How Diversity is a Competitive Advantage

By Bill Peatman | Updated: 13 Apr, 2021

In 2015 McKinsey published a landmark report on the business benefits of diverse teams. "Diversity Matters" analyzed 366 public companies across various industries in Canada, Latin America, the United Kingdom, and the United States. It looked at the financial results of the companies and the composition of their boards and management.  

Diverse Companies Perform Better

"The findings were clear," the report noted.

  • Companies in the top quartile for racial and ethnic diversity are 35 percent more likely to have financial returns above their respective national industry medians.
  • Companies in the top quartile for gender diversity are 15 percent more likely to have financial returns above their respective national industry medians.

McKinsey published an update to the report, "Diversity Still Matters," in 2020 during the pandemic's first wave.
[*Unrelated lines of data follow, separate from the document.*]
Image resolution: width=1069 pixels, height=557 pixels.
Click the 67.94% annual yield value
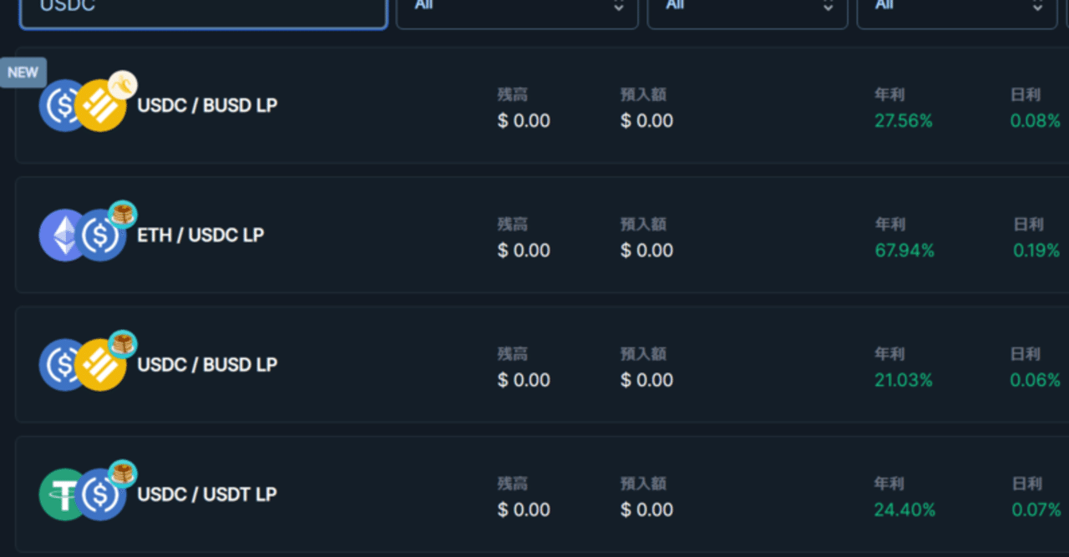[904, 251]
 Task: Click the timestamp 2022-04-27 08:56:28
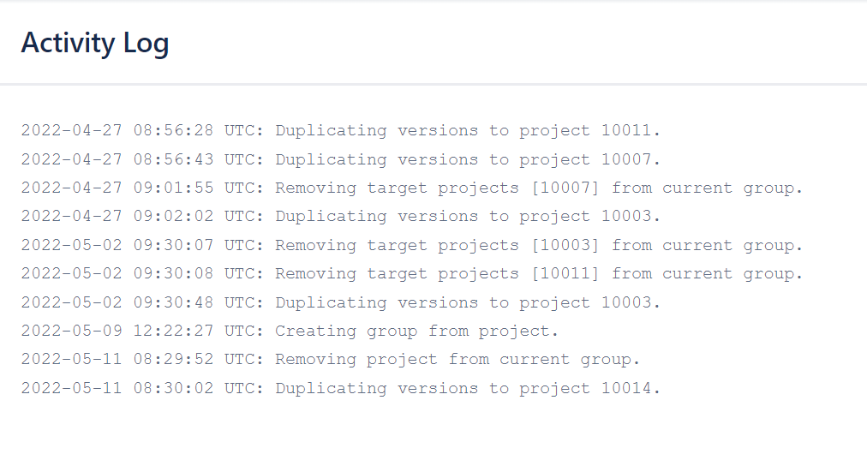(x=118, y=131)

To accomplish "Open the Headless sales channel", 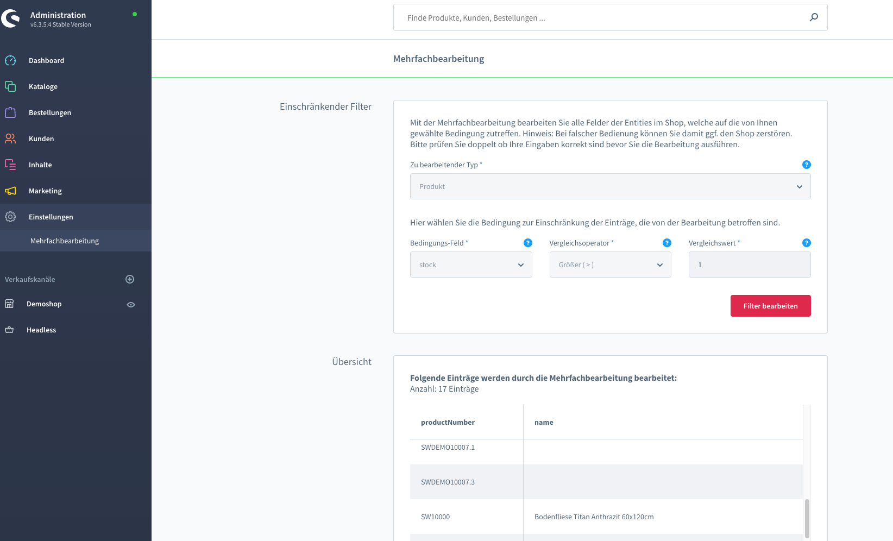I will point(41,330).
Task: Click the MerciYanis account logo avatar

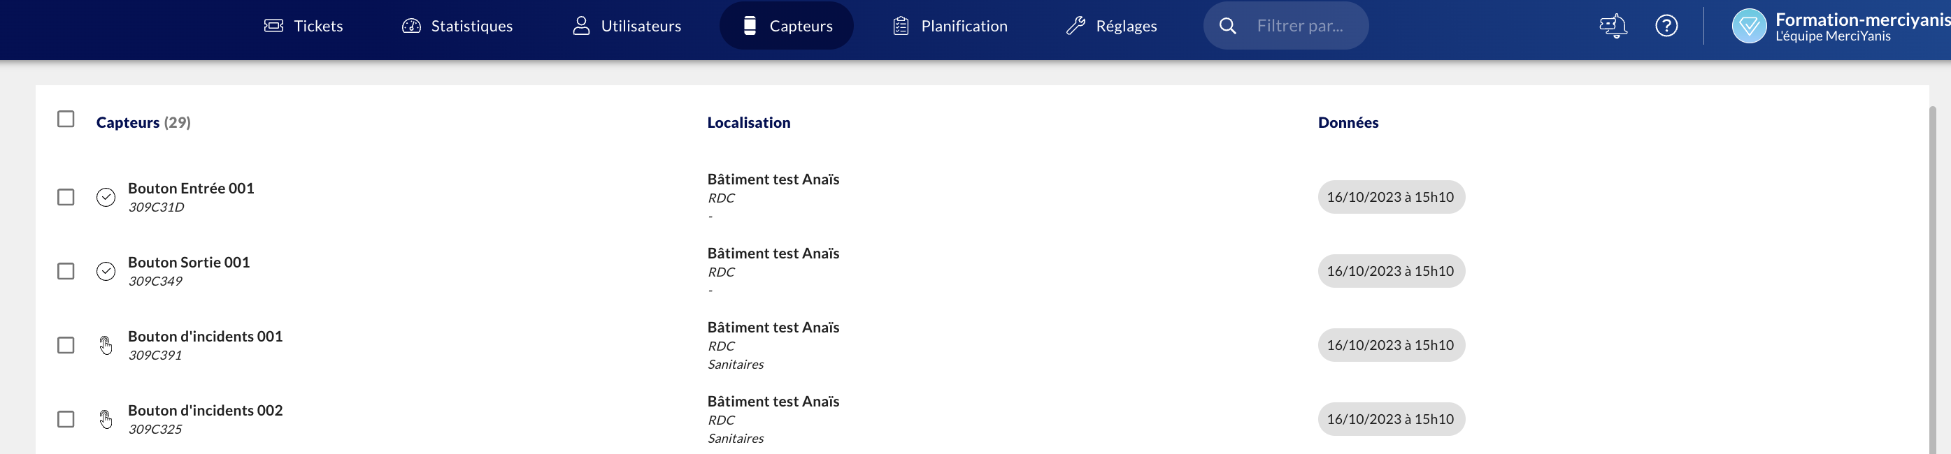Action: tap(1749, 26)
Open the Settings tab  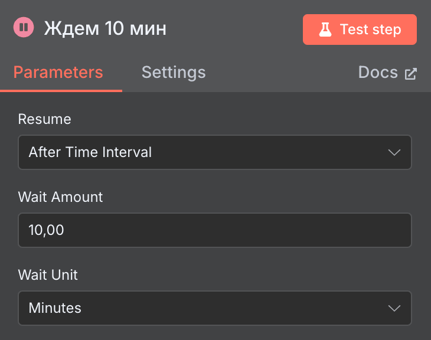(x=174, y=73)
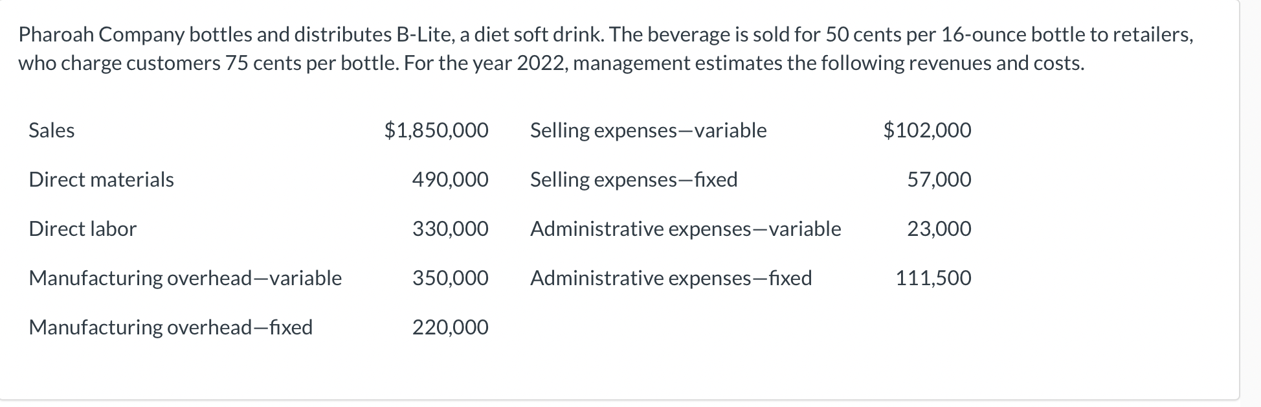
Task: Select the 111,500 administrative fixed value
Action: (x=933, y=278)
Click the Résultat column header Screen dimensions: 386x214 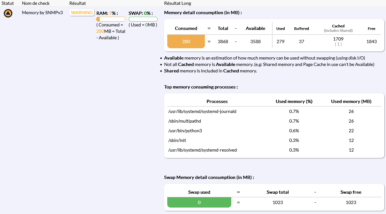pos(78,3)
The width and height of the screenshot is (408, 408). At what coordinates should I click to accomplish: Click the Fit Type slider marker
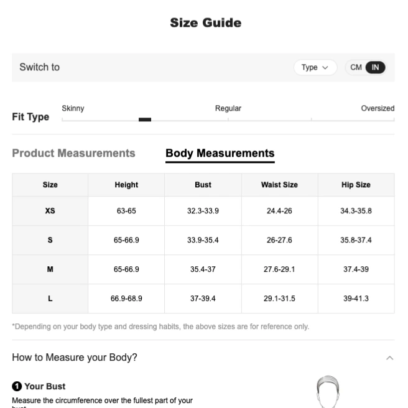pos(145,119)
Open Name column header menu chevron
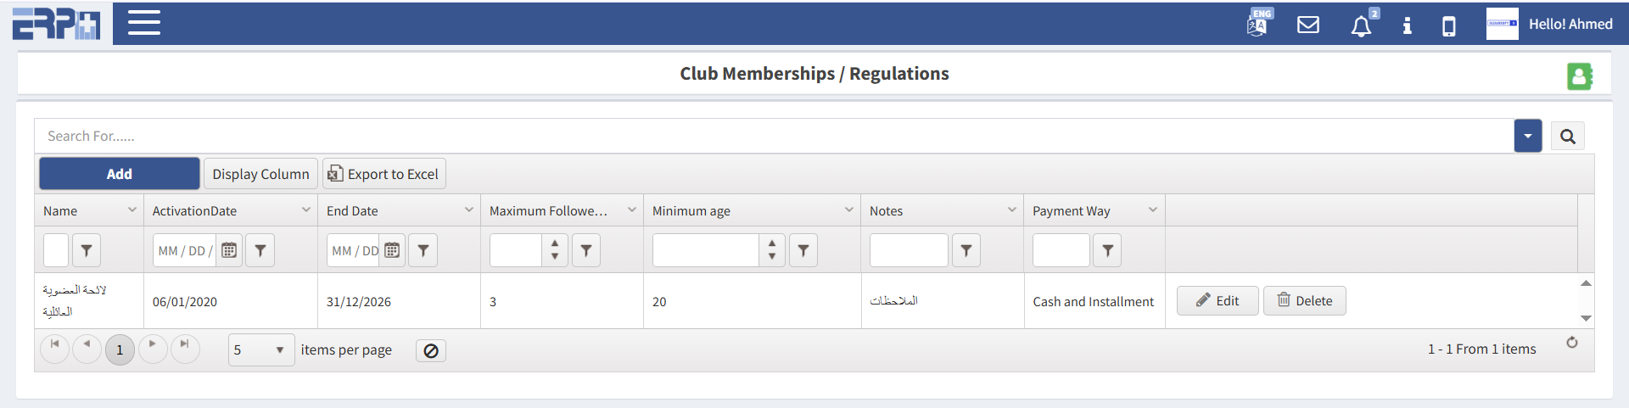The height and width of the screenshot is (408, 1629). 132,210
A key finding:

  • Diverse companies are now 48 percent more likely to outperform the business with the lowest diversity.

"Over the past five years, the likelihood that diverse companies will out-earn their industry peers has grown," McKinsey said. "So have the penalties for companies lacking diversity."

More Innovative, Profitable, Appealing, and Resilient

"For over a decade, study after study has propagated the same conclusion: A diverse team – representing diverse nationalities, genders, abilities, ideologies, religions and more – makes organizations more innovative, profitable, appealing to workers and resilient to economic shocks," wrote the World Economic Forum's Mariah Levin.

Let's break down these business benefits of diversity:

  • Innovative: BCG found companies with more diverse management teams have 19 percent higher innovation-driven revenue.
  • Profitable: Echoing McKinsey's findings, global accounting firm Crowe found that companies that scored highest in diversity also had the highest growth in revenue per employee.
  • Appealing to workers: 74 percent of millennials said that they favor companies that a workplace that makes diversity and inclusion and priority.
  • Resilient to economic shocks: While the current shock is still in progress, during the 2008 recession, the stock prices of companies ranked high for diversity and inclusion outperformed the S&P 500 by 49.9 percent.

The public tends to focus on the soft benefits of diversity. Diversity gets a lot of lip service from companies that want to be seen as "doing the right thing" to appeal to their customers. Now, though, more attention is paid to the hard benefits of diversity.

"It's not just about trying to be nice, said Richard Warr, a finance professor at North Carolina State University. "It not only helps in terms of perception. It actually produces better outcomes."

Why Diverse Teams Perform Better

We have looked at how diversity can bring competitive advantages to businesses. Let's look at the "why." What happens within diverse teams that makes them perform better? Warr has some answers:

  • Diversity expands business networks: A diverse leadership team opens doors to new contacts in new communities. These networks create a "halo effect," attracting populations that were not in the company's ecosystem. The business is attractive to minorities and women and non-minority employees who want to work at a diverse company.
  • They make better decisions by accounting for more perspectives. Teams that share the same demographic profiles aren't likely to understand the subtle or not-so-subtle concerns and preferences of divergent communities. For example, the aggressive, action-oriented approaches characteristic of traditional U.S. businesspeople is tempered by collaboration, listening, and tolerance.
  • Diversity provides insight into more types of customers. Companies sell into more and more multi-cultural markets, and a diverse workforce can help product managers get user experience insights from a more accurate representation of their customer base. Insights are especially valuable when diversity includes workers from multiple nations. The Internet has made most products global, and global products need global users to test, validate, and enhance usability.

For many businesses, the move to all-remote work has improved access to a diverse workforce by removing geographic barriers. They can hire from anywhere in the country or world to expand their teams with full-time, part-time, or contingent workers. It's a big reason for the virtual assistant marketplace's growth before and during the pandemic—executives get fully trained and supported virtual assistants from global workers that boost productivity without adding management overhead.